TASK INSTRUCTIONS:
Pull every line containing "agent" out of the material below.

RECORDS SUPPLIED:
_ _ _ _

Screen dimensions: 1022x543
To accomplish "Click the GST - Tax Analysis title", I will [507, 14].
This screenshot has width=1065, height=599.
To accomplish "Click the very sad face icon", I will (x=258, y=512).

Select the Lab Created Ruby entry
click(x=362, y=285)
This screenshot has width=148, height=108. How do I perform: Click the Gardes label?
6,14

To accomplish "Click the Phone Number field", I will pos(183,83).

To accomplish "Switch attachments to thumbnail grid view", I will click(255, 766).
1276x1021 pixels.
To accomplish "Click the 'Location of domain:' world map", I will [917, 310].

_ _ _ _

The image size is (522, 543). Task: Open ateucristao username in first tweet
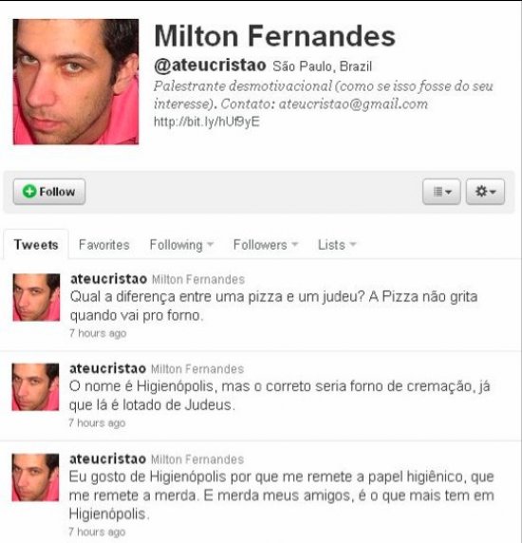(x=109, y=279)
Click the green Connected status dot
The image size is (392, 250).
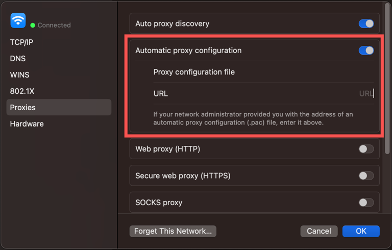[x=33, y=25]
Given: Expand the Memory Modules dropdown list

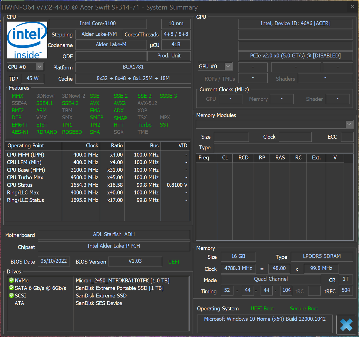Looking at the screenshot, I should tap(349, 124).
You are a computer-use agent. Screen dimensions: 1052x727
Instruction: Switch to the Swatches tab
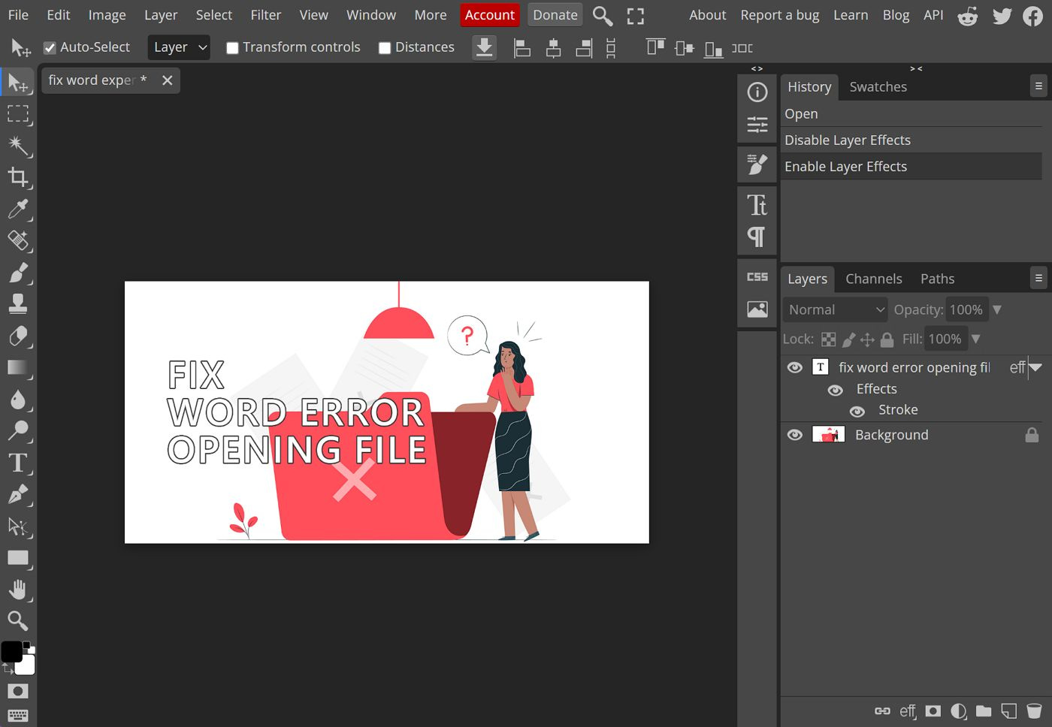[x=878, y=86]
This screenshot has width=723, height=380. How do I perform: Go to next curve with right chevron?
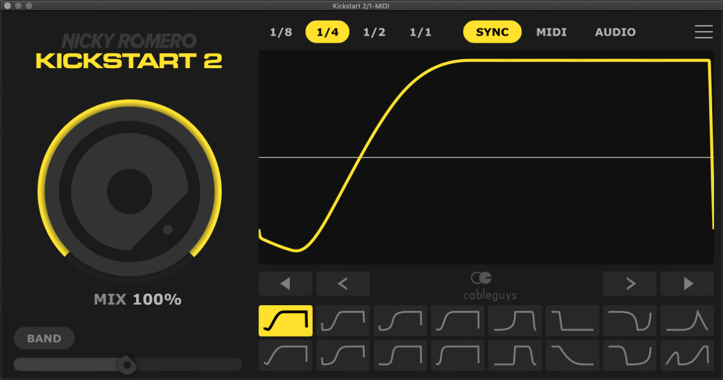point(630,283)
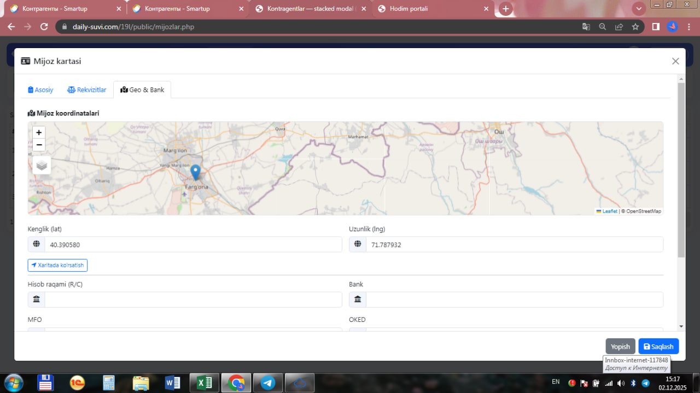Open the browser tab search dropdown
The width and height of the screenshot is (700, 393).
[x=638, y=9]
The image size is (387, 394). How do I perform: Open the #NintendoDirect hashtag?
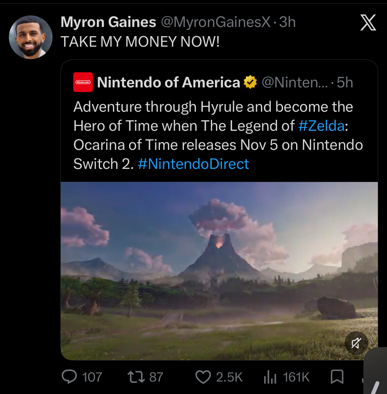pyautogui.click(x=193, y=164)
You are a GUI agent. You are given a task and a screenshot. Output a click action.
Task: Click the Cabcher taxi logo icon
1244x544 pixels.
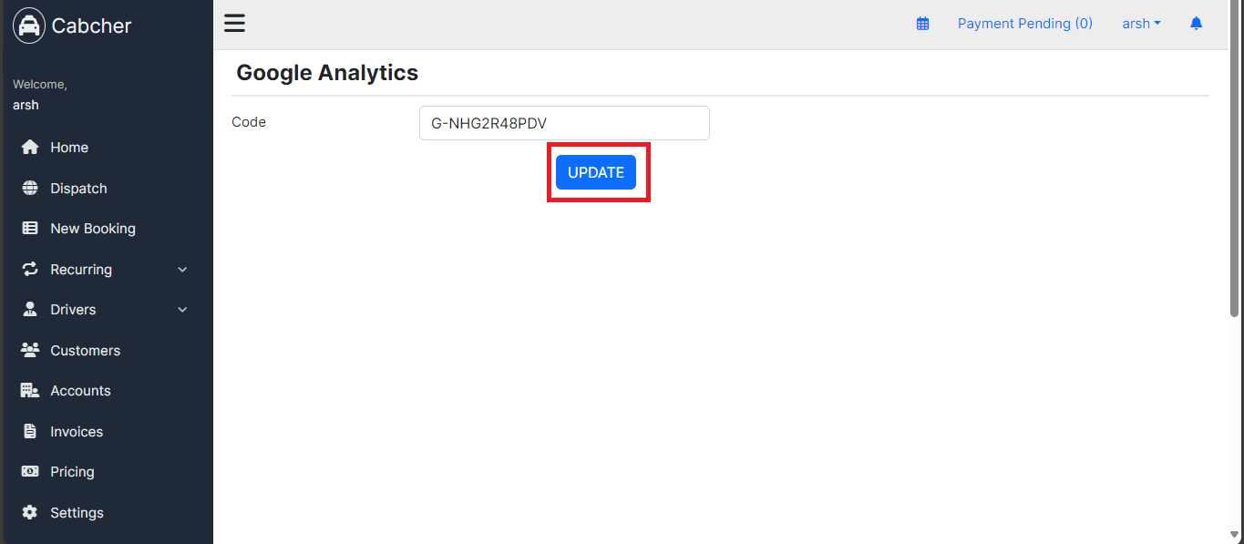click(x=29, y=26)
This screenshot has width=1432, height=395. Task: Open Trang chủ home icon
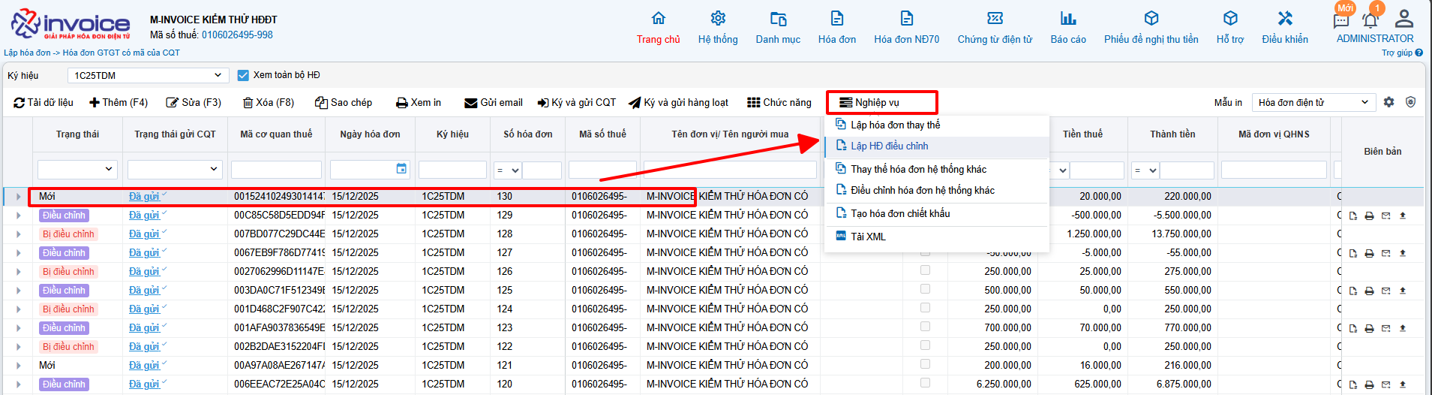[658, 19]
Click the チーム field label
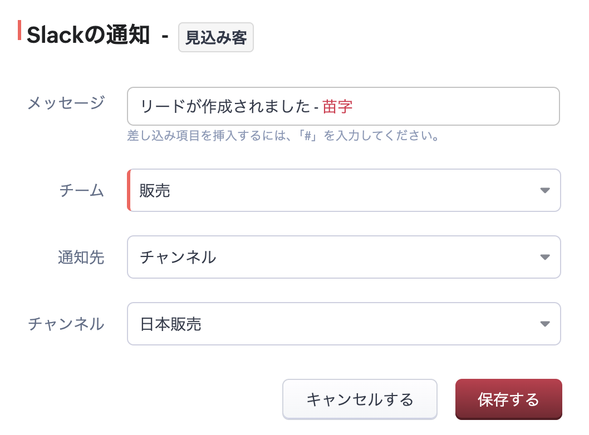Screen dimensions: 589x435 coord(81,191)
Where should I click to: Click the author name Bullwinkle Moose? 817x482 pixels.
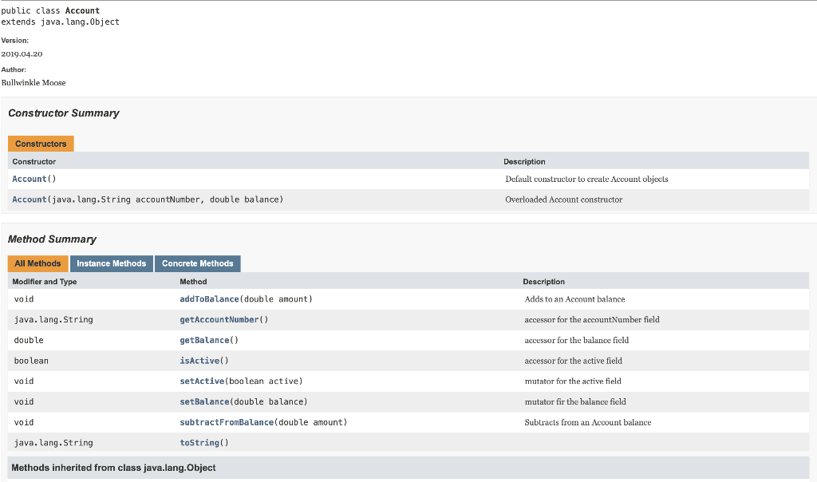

_ _ _ _

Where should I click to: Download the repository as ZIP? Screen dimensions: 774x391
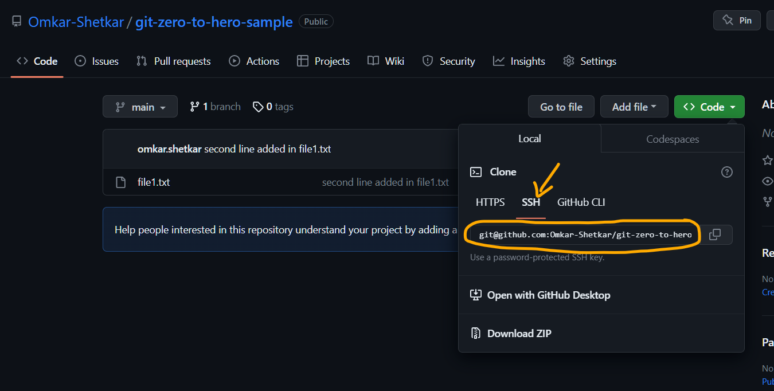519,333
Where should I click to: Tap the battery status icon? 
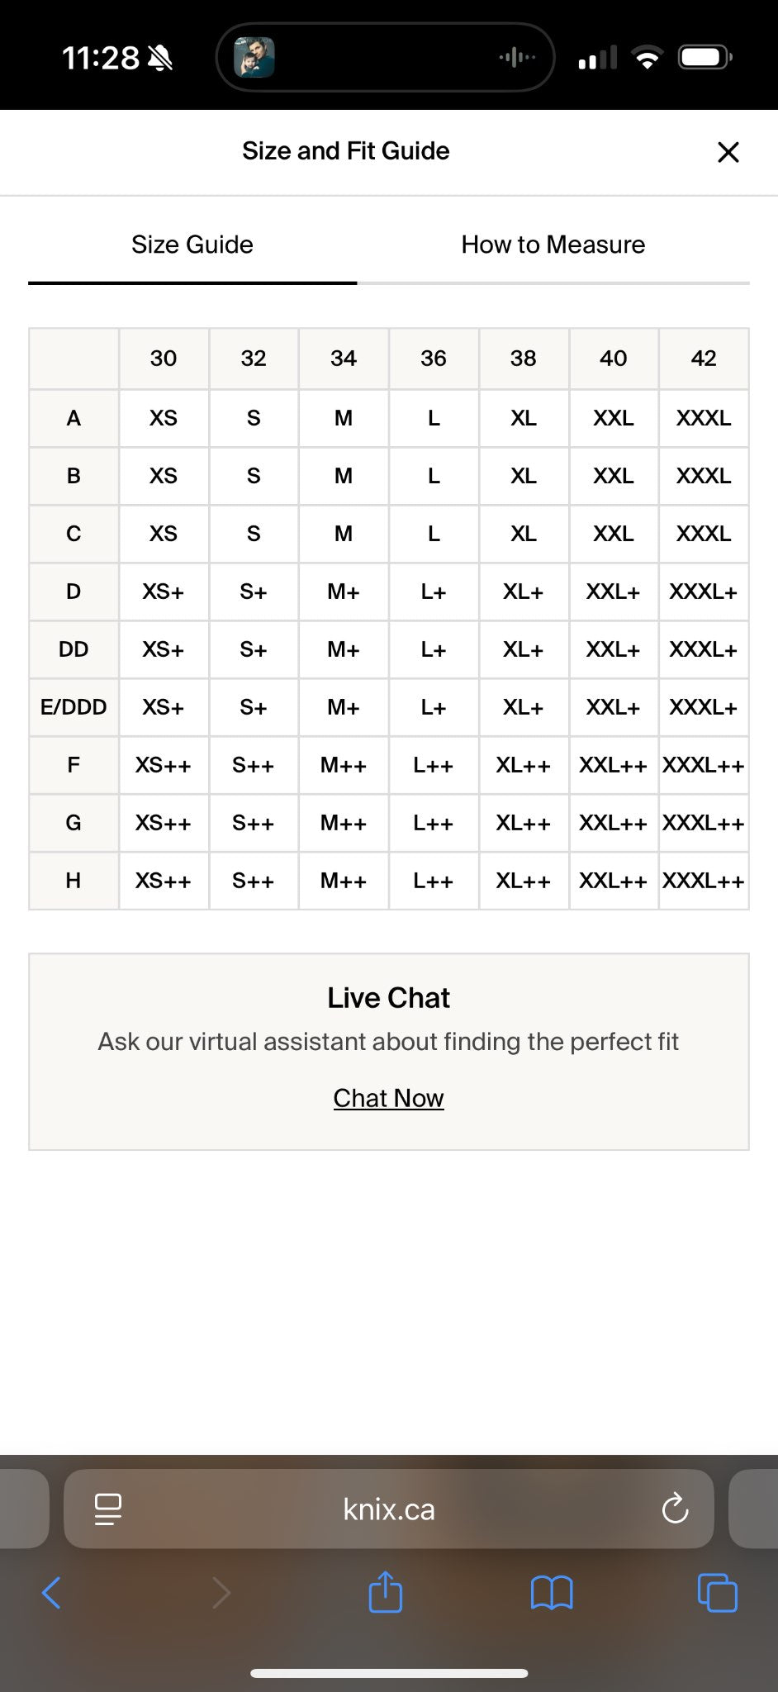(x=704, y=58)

_ _ _ _

WRITTEN ANSWER:
You are a computer-use agent. Screen dimensions: 1052x727
You are a GUI agent. You are given a task and a screenshot. Output a click action.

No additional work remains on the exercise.